Areas of Collaborative Interest

  • synthesis of molecular, polymer, and extended framework biomaterials containing therapeutic functional groups
  • analytical and physical studies of biomaterials utilizing fluorescence, chemiluminesence, zeta potential, and LC/MS-TOF
  • mechanistic studies related to the catalytic activity of metal organic frameworks in complex environments
  • fabrication and engineering of materials including spin-coating substrates and electrospinning nanofibers for tissue engineering
  • in vitro and in vivo efficacy and toxicity studies of biomaterials with potential translation to medical applications (preclinical studies done in collaboration with CSU Veterinary Medicine, Medical Center of the Rockies, and University of Georgia)

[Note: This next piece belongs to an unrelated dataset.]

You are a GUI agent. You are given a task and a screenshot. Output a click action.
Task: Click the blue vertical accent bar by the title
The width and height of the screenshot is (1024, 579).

  • licensing our technologies.

Our research is multidisciplinary and focuses on the molecular design and fabrication of biomimetic materials for use in medical device applications. Biomedical materials development includes the synthesis of prodrugs to simultaneously detect and kill bacteria, glucose biosensing, fabrication of biomass-sourced and biodegradable nitric oxide (NO) releasing polymers, the creation of new pediatric cancer therapeutics, and the creation of new materials to improve extracorporeal membrane oxygenation (ECMO). Our metal-organic frameworks (MOF) research includes the development of next-generation glucose biosensing, fluorescence-based sensing of heavy metals, incorporation of MOFs into biocompatible medical devices, and MOF-based high-performance liquid chromatography (HPLC) separations. Fundamental areas of MOF research include thermal/materials analysis of MOF catalysts, development of flow catalysis systems with MOFs, and kinetic/mechanistic investigations into MOF biocatalysis. Current projects related to analytical method development include generation of liquid chromatography-mass spectrometry (LC-MS) separation and detection methods to analyze the safety and biocompatibility of biodegradable medical devices, fast and easy LC-MS based detection methods for fungal infection biomarkers, and MOF based HPLC separations.